Author:
C. Williams Adrian,J. Hill Lisa
Abstract
Pellagra has largely been forgotten. This is unfortunate as important lessons are to be learnt about the diseases and social and economic consequences of poverty – and for the root cause of poverty (and of affluence) – that involve dietary nicotinamide and nicotinamide adenine dinucleotide (NAD) homeostasis. NAD disruption can occur not only from poor diet but from increased consumption from genotoxic, infectious and metabolic stresses. NAD deficiency is closely linked to poor physical and intellectual development, premature ageing and diseases of ageing. Acute infections, many with NAD-consuming toxins, that may differentially affect the NAD-depleted, now include COVID-19. Some Covid manifestations, such as myoclonic encephalopathy and “Long Covid,” resemble pellagra clinically and biochemically as both have disturbed nicotinic and tryptophan metabolism.

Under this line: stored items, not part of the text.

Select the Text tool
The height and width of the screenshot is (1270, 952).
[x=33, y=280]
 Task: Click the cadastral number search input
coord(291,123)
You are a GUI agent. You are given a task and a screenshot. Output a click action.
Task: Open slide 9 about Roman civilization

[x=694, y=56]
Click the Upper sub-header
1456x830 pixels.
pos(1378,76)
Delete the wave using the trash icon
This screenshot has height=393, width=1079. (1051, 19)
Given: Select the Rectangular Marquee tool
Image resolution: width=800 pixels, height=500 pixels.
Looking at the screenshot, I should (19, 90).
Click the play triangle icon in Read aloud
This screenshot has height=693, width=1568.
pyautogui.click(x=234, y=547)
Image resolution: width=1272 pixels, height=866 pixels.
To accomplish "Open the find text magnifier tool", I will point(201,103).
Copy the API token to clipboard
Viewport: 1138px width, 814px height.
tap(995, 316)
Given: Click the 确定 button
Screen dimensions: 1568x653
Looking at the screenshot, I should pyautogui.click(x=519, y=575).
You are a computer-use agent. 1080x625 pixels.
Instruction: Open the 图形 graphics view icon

Symbionts that supply nicotinic acid, such as TB and some gut micro-organisms, can become dysbiotic if the diet is very deficient in milk and meat, as it is for 1–2 billion or more. High doses of nicotinamide lead to inhibition of NAD-consuming enzymes and excessive induction of nicotinamide-n-methyl transferase (NNMT) with consequent effects on the methylome: this gives a mechanism for an unrecognised hypervitaminosis-B3 with adverse effects of nicotinamide overload for consumers on a high meat diet with “fortified” foods and “high energy” drinks. Methods of measuring NAD metabolism routinely for screening the populations at risk of deficiency and in metabolically ill or infectious disease patients should be developed urgently. Successful intervention should improve human capital and prevent many aspects of poverty, reduce discrimination and even the drive to emigrate.